Trecho citado:
• • • • •

É certo que não se trata do povo mais cumpridor da União Europeia, mas que culpa têm os portugueses , de não conseguir assumir de peito aberto uma lógica capitalista que obedece a uma matriz protestante e não católica. Quando Benjamin Franklin disse Time is Money, quis marcar uma posição: a forma como a sociedade a que Franklin pertencia passava a gerir o tempo de uma forma radicalmente diferente das sociedades católicas, onde vigorava a máxima dar tempo ao tempo. Para os norte-americanos, por exemplo, tempo passou a significar dinheiro, ou seja o tempo passou a ser gerido em função da produtividade.
Ora, em Portugal o tempo ainda é organizado em função dos almoços e jantares de negócios que se perdem por largas horas, em função do tempo interminável que perdem no trânsito e dos horários dos infantários, absolutamente disfuncionais para quem trabalha. A noção do tempo dos portugueses, e a forma como o gerem não é, ainda, totalmente capitalista.

• • • • •

Dados brutos:
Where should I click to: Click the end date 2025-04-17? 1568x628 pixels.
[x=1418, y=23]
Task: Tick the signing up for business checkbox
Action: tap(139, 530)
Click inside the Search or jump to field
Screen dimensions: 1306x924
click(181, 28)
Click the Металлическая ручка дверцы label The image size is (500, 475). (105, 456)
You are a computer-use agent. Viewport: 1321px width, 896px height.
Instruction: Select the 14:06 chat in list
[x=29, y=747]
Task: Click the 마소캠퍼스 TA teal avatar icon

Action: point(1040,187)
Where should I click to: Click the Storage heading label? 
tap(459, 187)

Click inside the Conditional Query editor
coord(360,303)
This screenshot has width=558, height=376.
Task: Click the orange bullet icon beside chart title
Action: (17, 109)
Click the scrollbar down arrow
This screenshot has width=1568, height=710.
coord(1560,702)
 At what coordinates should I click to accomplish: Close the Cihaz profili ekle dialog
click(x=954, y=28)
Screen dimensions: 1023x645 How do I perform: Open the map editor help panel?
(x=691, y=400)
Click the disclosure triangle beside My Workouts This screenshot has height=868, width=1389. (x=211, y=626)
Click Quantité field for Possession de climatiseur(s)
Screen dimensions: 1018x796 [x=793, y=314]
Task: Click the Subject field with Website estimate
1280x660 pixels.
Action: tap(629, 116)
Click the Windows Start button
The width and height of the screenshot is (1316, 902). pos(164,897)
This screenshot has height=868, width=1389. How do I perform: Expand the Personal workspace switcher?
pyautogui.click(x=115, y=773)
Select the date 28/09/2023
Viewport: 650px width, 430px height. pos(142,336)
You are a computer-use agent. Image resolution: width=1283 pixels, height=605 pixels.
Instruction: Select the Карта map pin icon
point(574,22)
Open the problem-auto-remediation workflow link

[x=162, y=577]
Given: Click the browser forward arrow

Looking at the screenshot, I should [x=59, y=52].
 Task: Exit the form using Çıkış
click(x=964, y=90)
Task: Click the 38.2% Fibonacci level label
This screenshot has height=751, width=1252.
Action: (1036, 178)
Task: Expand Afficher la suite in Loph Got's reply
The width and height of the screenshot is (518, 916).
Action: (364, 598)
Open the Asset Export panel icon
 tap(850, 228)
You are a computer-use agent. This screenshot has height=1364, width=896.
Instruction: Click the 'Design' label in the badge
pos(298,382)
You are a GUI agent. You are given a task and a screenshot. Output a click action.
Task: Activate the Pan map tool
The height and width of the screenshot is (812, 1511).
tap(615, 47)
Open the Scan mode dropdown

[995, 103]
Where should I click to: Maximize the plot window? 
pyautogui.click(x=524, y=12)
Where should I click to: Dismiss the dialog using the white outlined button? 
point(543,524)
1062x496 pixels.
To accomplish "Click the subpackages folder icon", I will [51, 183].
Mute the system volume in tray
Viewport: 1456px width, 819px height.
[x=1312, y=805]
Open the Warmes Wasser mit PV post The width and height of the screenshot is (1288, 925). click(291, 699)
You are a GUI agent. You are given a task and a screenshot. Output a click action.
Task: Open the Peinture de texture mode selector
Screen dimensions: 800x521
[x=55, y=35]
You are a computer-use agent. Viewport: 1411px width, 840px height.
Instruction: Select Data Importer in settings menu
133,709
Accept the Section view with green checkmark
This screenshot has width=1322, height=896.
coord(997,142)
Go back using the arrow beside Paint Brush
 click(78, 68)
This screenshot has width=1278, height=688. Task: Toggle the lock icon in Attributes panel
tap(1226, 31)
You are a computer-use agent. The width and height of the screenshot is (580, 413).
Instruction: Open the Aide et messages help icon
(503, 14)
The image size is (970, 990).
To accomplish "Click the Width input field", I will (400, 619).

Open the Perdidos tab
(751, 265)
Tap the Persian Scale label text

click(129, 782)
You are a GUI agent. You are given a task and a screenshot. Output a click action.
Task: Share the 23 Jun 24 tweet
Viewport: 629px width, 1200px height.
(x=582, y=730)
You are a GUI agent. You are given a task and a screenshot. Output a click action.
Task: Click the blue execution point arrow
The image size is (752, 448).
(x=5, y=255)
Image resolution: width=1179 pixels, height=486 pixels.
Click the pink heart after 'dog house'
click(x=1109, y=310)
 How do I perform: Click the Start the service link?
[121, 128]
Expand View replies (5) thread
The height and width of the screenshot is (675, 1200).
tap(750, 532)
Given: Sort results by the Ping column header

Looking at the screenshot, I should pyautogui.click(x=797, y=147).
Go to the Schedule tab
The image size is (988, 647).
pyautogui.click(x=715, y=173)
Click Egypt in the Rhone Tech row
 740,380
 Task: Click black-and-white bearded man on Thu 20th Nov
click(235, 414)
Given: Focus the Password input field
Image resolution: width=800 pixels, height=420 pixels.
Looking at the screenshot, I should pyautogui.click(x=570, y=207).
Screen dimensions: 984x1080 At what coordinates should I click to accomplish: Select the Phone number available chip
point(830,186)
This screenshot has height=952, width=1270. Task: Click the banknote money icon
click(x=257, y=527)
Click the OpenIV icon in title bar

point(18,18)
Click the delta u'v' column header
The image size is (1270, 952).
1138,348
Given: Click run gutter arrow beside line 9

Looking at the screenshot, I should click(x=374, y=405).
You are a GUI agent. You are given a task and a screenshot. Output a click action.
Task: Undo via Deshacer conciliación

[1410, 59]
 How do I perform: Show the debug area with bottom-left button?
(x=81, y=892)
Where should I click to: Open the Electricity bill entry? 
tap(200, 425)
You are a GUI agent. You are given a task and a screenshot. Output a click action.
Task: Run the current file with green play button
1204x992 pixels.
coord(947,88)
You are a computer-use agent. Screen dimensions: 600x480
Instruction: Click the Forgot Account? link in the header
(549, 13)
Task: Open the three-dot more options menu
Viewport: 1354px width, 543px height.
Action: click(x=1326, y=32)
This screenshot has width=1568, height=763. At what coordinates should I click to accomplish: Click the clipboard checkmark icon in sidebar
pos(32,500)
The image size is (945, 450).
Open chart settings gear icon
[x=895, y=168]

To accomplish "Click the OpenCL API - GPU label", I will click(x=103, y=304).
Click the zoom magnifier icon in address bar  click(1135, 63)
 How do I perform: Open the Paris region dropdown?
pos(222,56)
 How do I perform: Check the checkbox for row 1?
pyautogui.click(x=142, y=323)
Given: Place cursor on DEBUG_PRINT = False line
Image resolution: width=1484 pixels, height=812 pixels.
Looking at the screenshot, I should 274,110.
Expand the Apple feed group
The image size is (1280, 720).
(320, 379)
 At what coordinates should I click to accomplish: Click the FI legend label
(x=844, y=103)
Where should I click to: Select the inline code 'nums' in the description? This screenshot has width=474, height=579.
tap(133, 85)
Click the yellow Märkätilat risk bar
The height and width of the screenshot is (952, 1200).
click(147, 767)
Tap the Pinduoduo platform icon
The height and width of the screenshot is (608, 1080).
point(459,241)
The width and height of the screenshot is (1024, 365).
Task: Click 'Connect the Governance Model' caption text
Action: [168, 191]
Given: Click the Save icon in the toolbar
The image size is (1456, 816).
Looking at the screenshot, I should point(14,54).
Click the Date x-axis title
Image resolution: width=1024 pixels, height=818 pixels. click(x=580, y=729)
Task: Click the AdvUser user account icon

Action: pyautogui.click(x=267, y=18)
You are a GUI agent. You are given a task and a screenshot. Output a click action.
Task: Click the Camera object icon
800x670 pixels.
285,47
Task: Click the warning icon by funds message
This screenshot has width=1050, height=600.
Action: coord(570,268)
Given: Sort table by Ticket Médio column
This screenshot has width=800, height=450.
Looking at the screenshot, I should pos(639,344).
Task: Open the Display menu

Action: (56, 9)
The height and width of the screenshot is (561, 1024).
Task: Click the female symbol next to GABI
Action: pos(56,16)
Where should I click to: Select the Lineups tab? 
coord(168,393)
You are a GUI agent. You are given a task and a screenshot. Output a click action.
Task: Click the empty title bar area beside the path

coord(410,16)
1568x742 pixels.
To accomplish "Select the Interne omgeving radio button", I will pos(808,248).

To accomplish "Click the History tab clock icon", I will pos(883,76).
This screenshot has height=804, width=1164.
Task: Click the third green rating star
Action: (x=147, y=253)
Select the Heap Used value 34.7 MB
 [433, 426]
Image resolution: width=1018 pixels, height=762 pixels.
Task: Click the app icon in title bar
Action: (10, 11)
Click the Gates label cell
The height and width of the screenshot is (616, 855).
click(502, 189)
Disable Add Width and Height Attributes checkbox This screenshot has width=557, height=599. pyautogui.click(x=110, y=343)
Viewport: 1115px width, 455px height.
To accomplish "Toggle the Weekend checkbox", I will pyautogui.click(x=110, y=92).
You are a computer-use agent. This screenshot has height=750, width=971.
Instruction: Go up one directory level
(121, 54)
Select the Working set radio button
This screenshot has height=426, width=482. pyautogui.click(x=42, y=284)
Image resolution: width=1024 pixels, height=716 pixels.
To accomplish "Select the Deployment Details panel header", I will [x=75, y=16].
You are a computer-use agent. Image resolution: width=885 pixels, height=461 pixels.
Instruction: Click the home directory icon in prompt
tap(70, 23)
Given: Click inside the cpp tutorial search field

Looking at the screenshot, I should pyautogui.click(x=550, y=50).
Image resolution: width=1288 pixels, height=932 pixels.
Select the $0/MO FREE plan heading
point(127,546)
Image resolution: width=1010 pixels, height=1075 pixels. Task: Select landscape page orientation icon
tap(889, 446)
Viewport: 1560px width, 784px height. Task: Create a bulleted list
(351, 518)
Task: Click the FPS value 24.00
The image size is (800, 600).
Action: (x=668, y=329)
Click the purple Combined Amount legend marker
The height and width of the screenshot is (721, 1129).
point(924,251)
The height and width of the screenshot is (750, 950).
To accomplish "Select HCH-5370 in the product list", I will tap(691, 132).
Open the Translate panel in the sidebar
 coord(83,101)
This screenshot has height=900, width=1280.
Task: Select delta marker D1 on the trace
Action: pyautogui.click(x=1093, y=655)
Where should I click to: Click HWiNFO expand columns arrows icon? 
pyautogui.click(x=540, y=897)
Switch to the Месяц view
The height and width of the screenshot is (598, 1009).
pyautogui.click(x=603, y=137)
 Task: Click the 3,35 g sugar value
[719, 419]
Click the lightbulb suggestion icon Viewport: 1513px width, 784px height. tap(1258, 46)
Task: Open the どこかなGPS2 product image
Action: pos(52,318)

• • • • •

Instrução escrita A: Enumere todos os fatores que, de acordo com o trecho sobre a gestão do tempo, ainda determinam a organização do tempo em Portugal.
Instrução escrita B: Dê seguimento ao trecho sobre a gestão do tempo em Portugal a partir do ponto em que ele termina.
Os itens constituem um material à parte, independente do trecho citado.

Resposta A:
- Os almoços e jantares de negócios, que se prolongam por largas horas.
- O tempo interminável perdido no trânsito.
- Os horários dos infantários, absolutamente disfuncionais para quem trabalha.

Resposta B:
Aliás, quantos capitalistas existem em Portugal? Talvez meia dúzia. Liberais, então, nem vê-los. Se tirarmos os empresários cujo grande objectivo de vida é poder comprar uma boa casa de férias no Algarve; se excluirmos todos os gestores de empresas para quem a expressão formação profissional significa contratar trabalhadores ilegais a baixo custo; se pensarmos em todos aqueles que não sabem organizar as suas empresas de forma a torná-las funcionais e produtivas e para quem apostar na marca é comprar um automóvel topo de gama, se pensarmos em tudo isto constatamos que em Portugal não há capitalistas que cheguem para tornar este país produtivo. Há sim a propensão para o entesouramento, para o não-investimento (e, consequentemente, para o endividamento externo).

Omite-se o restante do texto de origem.